── INPUT ──

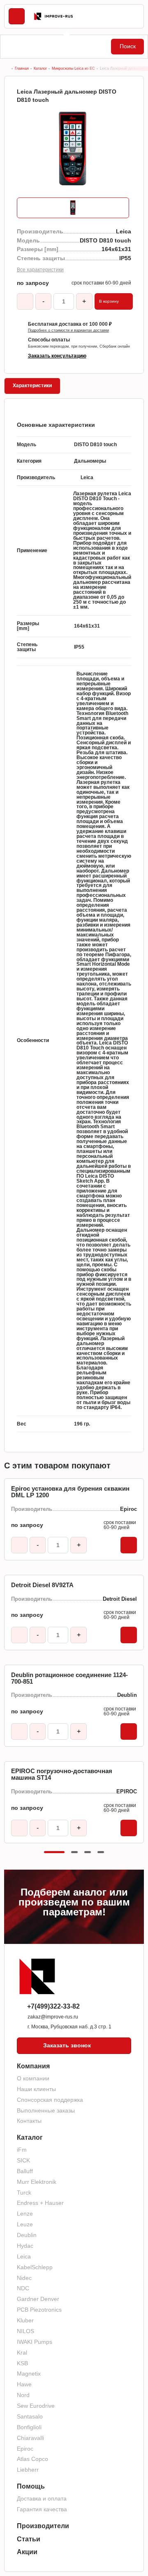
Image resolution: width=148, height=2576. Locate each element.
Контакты (29, 2120)
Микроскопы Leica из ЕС (73, 68)
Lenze (25, 2213)
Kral (22, 2352)
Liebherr (28, 2469)
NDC (23, 2288)
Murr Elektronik (36, 2181)
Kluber (25, 2320)
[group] (74, 150)
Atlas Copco (32, 2459)
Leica (24, 2256)
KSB (22, 2363)
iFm (22, 2149)
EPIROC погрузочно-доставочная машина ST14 (61, 1774)
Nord (23, 2395)
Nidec (24, 2278)
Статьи (28, 2539)
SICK (23, 2160)
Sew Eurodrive (36, 2405)
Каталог (40, 68)
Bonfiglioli (29, 2427)
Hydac (25, 2245)
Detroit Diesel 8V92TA (42, 1585)
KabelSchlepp (35, 2267)
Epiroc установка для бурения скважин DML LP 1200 (70, 1492)
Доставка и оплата (42, 2498)
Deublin (27, 2235)
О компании (33, 2078)
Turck (24, 2192)
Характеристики (32, 385)
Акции (27, 2551)
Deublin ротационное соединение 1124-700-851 (69, 1678)
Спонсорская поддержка (50, 2099)
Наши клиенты (36, 2089)
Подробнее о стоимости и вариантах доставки (68, 330)
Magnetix (29, 2373)
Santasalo (30, 2416)
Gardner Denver (38, 2299)
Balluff (25, 2171)
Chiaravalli (30, 2438)
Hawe (24, 2384)
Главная (22, 68)
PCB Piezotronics (39, 2309)
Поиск (128, 46)
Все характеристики (40, 270)
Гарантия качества (42, 2509)
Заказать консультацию (57, 356)
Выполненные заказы (46, 2110)
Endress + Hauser (40, 2203)
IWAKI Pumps (34, 2341)
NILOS (25, 2331)
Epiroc (25, 2448)
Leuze (25, 2224)
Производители (43, 2525)
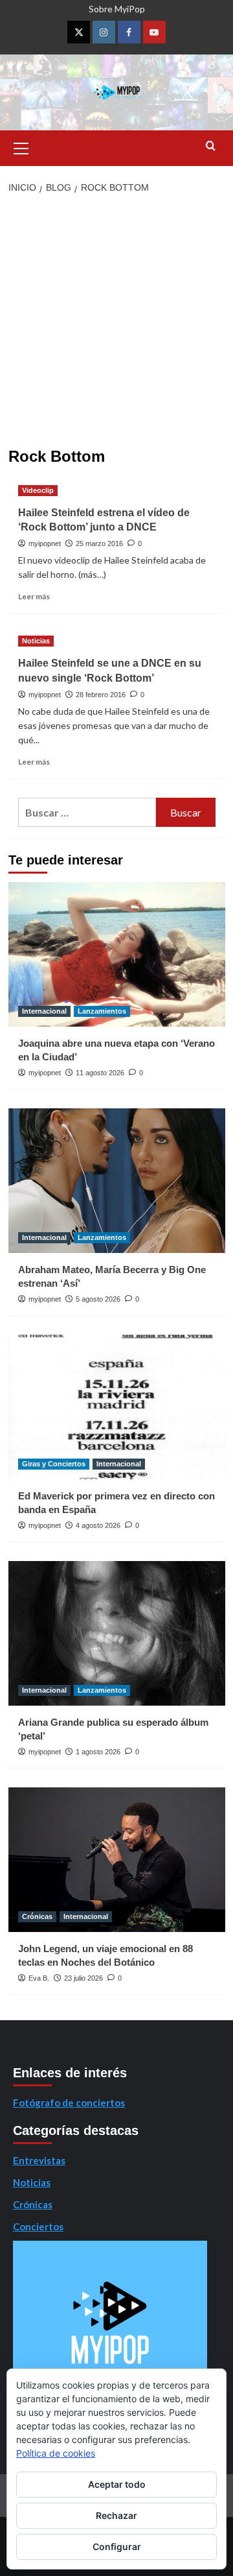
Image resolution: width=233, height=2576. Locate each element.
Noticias (36, 641)
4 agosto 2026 (98, 1525)
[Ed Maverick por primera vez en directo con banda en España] (116, 1407)
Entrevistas (39, 2160)
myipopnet (44, 543)
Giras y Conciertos (53, 1464)
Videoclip (38, 490)
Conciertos (38, 2226)
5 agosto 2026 (98, 1299)
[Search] (211, 146)
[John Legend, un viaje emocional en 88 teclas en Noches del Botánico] (116, 1859)
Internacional (44, 1011)
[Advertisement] (116, 325)
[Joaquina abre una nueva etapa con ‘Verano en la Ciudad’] (116, 954)
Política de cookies (55, 2453)
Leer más (34, 596)
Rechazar (116, 2515)
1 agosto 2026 (98, 1752)
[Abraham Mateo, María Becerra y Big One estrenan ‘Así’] (116, 1180)
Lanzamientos (102, 1011)
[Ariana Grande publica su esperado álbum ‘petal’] (116, 1633)
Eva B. (38, 1978)
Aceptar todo (117, 2484)
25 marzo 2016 (99, 543)
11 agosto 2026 (100, 1073)
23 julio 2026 (83, 1978)
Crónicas (37, 1916)
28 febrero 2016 (101, 694)
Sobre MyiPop (117, 8)
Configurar (117, 2546)
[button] (21, 146)
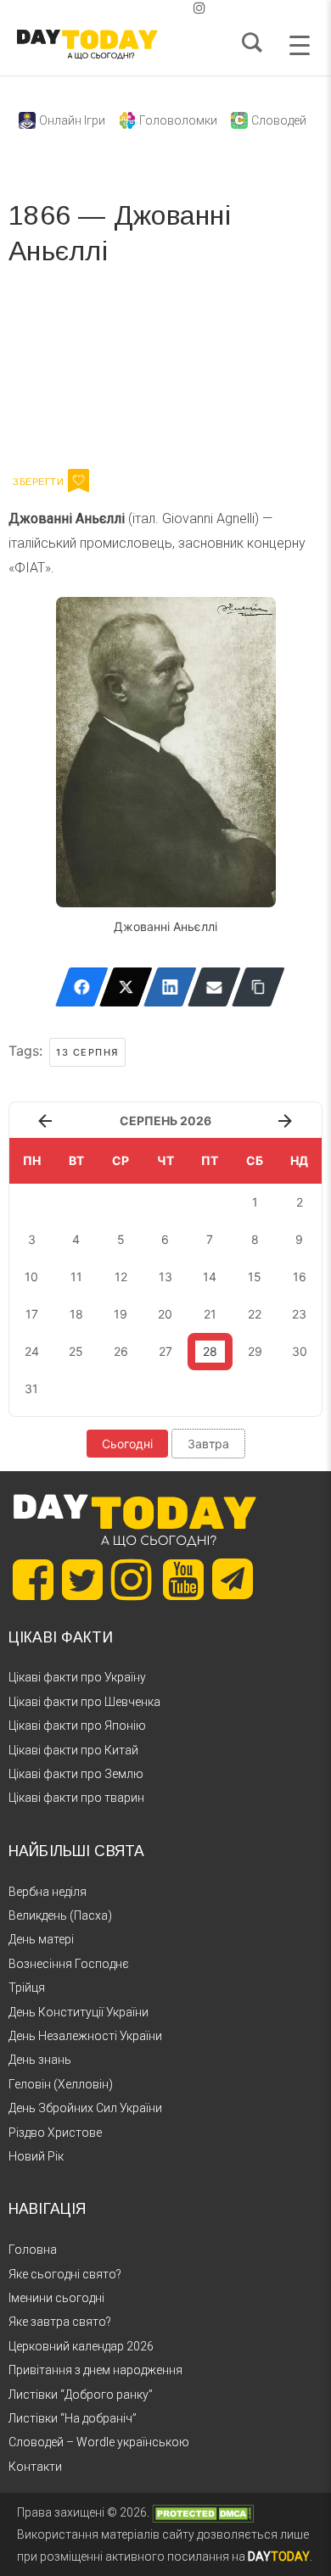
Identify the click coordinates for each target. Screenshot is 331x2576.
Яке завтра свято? (59, 2321)
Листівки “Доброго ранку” (80, 2394)
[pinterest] (172, 8)
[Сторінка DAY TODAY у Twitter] (82, 1580)
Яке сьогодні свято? (64, 2274)
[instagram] (199, 8)
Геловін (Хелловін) (60, 2084)
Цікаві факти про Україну (77, 1677)
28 (210, 1351)
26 (121, 1351)
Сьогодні (127, 1443)
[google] (159, 8)
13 (165, 1276)
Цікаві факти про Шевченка (84, 1702)
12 (121, 1276)
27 (165, 1351)
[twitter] (131, 8)
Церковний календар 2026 (81, 2346)
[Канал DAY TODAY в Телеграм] (232, 1580)
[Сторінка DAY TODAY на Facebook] (33, 1580)
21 (210, 1314)
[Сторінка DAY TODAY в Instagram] (131, 1580)
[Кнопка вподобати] (78, 481)
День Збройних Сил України (85, 2108)
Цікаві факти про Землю (75, 1774)
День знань (39, 2059)
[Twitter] (126, 986)
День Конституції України (78, 2012)
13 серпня (87, 1052)
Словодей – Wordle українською (98, 2442)
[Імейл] (214, 986)
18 (76, 1314)
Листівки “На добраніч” (72, 2418)
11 (76, 1276)
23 (299, 1314)
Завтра (208, 1443)
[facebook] (145, 8)
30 (299, 1351)
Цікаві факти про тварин (76, 1797)
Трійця (26, 1987)
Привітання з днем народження (95, 2370)
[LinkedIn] (170, 986)
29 (255, 1351)
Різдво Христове (55, 2132)
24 (32, 1351)
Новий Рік (36, 2156)
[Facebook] (82, 986)
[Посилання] (258, 986)
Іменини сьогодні (56, 2298)
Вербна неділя (47, 1892)
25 (76, 1351)
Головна (32, 2249)
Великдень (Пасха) (60, 1915)
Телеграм (70, 373)
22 (254, 1314)
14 (209, 1276)
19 (120, 1314)
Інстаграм (189, 373)
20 (165, 1314)
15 (254, 1276)
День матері (41, 1939)
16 (299, 1276)
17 (31, 1314)
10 (31, 1276)
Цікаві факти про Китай (73, 1750)
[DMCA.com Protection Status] (203, 2512)
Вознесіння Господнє (68, 1964)
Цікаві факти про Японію (77, 1725)
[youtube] (186, 8)
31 (31, 1388)
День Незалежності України (85, 2036)
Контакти (35, 2466)
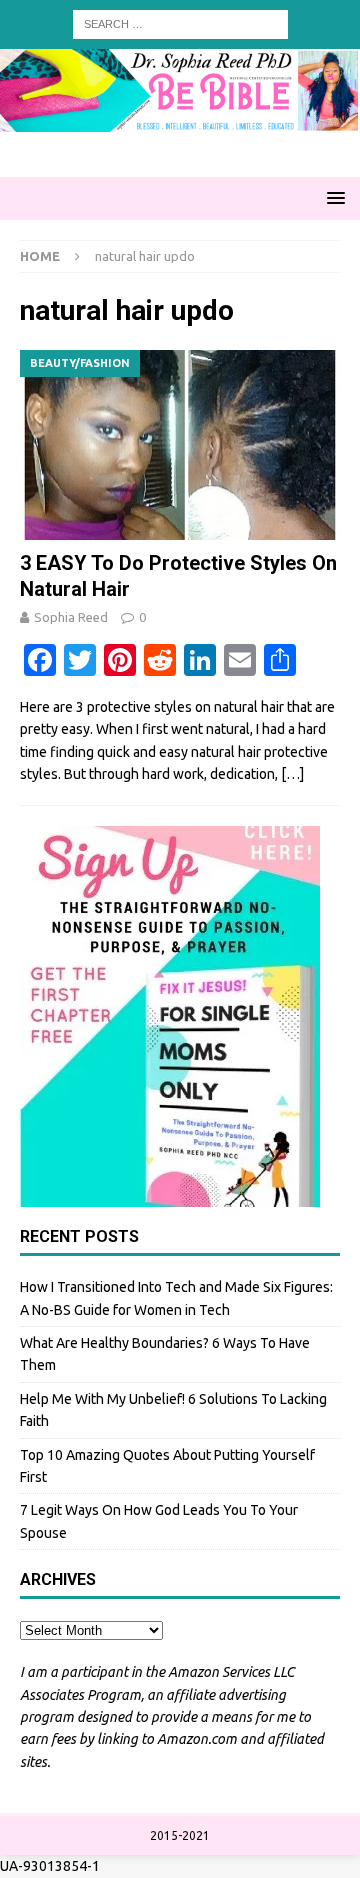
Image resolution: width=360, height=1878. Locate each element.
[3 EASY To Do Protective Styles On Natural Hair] (180, 445)
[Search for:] (180, 23)
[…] (292, 774)
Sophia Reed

───

> THE PROBLEM: All lines of the material that contain the word "element" should be listed.

> RESULT BELOW:
Image resolution: width=148, height=2576. Locate each element.
Image resolution: width=233, height=2576. Locate each element.
Image resolution: width=360, height=1878. Locate each element.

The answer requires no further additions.